Quels sont vos droits en tant qu’employeur ?
Si vous estimez que l’abandon de poste de votre salarié a été motivé par une intention de vous nuire (et que vous pouvez le prouver), vous êtes en droit de saisir le conseil de prud’hommes pour essayer de percevoir une indemnité. Dans le cas où l’employé a repris une activité professionnelle salariée, le Code du travail considère également que la responsabilité du nouvel employeur peut être engagée.
FAQ sur l’abandon de poste
Un abandon de poste est-il considéré comme une démission ?
Oui, depuis la loi Marché du Travail parue en 2022. Si un salarié absent ne reprend pas son poste dans le délai imposé dans une lettre écrite par l’employeur (15 jours ou plus) et ne justifie pas son absence, l’abandon de poste peut être considéré comme une démission.
Il est néanmoins possible pour le salarié de saisir le conseil de prud’hommes pour contester la rupture du contrat de travail.
Quelles sont les conséquences d’un abandon de poste sur le contrat de travail ?
Un abandon de poste, c’est-à-dire une absence injustifiée pendant au moins un jour de travail, entraîne les répercussions suivantes :
- Le contrat de travail est suspendu ;
- Le salarié ne perçoit plus de salaire pendant l’absence ;
- L’éventuelle rupture du contrat par la suite ne permet pas au salarié de bénéficier des allocations chômage dans les 121 premiers jours minimum ;
- L’employeur peut demander une indemnité si le motif du salarié a été de nuire à l’entreprise.
Licenciement en cas d'abandon de poste : quelle est la procédure ?
En cas d’absence injustifiée, voici la procédure à suivre pour l’employeur :
- Envoyer au salarié absent une mise en demeure de reprendre son poste par lettre recommandée avec accusé de réception ou en main propre contre décharge, en précisant le délai pour reprendre le poste ;
- Engager une procédure disciplinaire dans un délai maximum de 2 mois à compter du début de l’absence injustifiée ;
- Convoquer le salarié à un entretien préalable au licenciement ;
- Envoyer la lettre de licenciement du salarié pour cause réelle et sérieuse, ou bien pour faute grave selon le problème.
L’employeur a-t-il l’obligation de licencier le salarié en abandon de poste ?
Non, l’employeur n’est pas tenu de licencier le salarié en abandon de poste. Il peut désormais, s’il le souhaite, recourir à la présomption de démission.
Quelle est la différence entre une faute simple, grave et lourde ?

■ Exercice
D'après le texte sur l'abandon de poste, dans quel délai maximum l'employeur doit-il engager une procédure disciplinaire ?

■ Échantillon de données

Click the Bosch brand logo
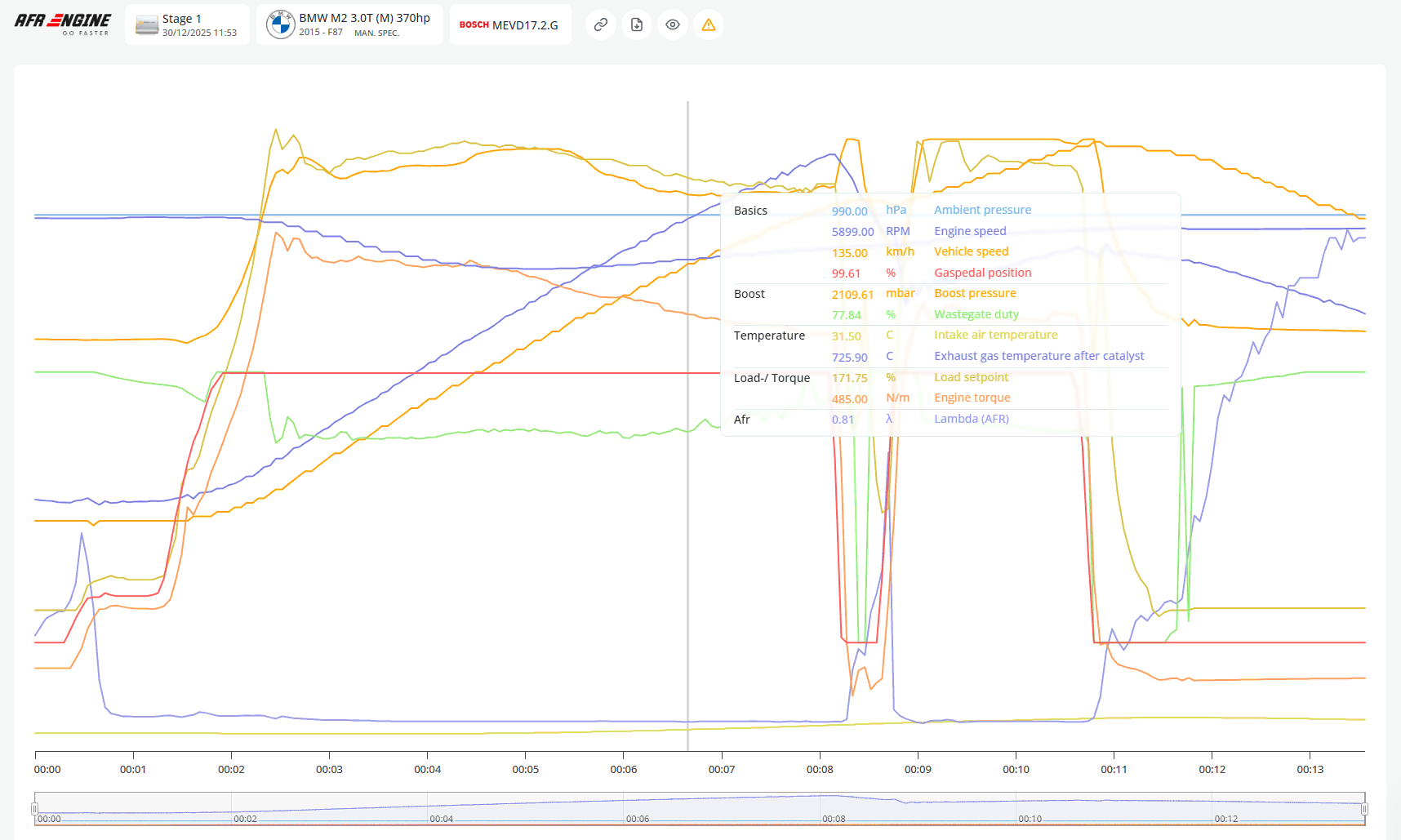 tap(474, 24)
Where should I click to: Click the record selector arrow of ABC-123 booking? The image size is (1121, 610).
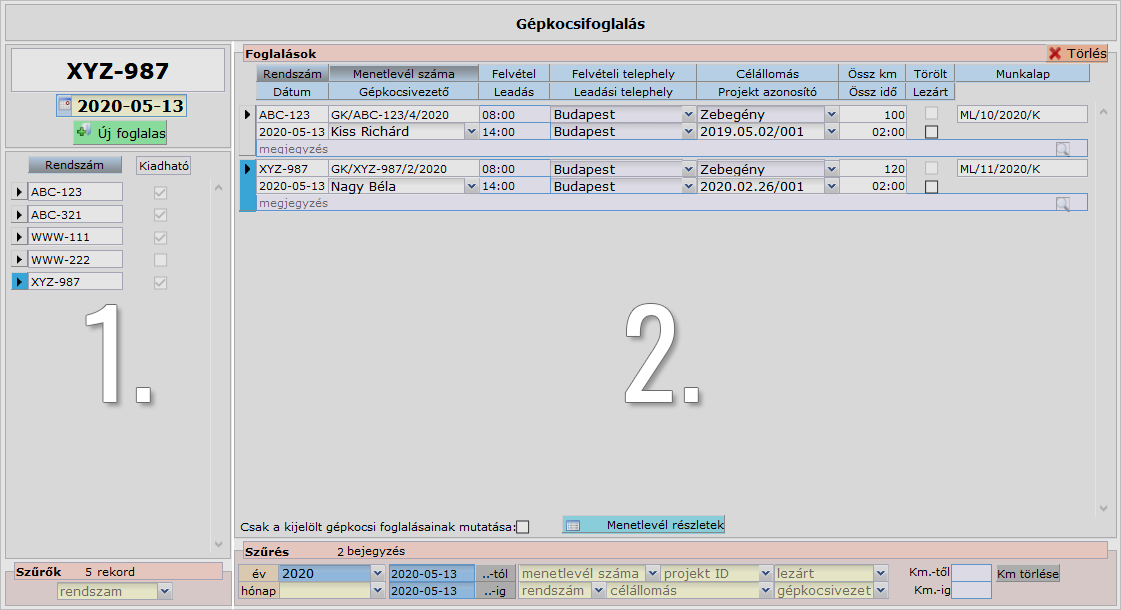click(248, 115)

■ Réponse rédigée
Dans un délai maximum de 2 mois à compter du début de l'absence injustifiée.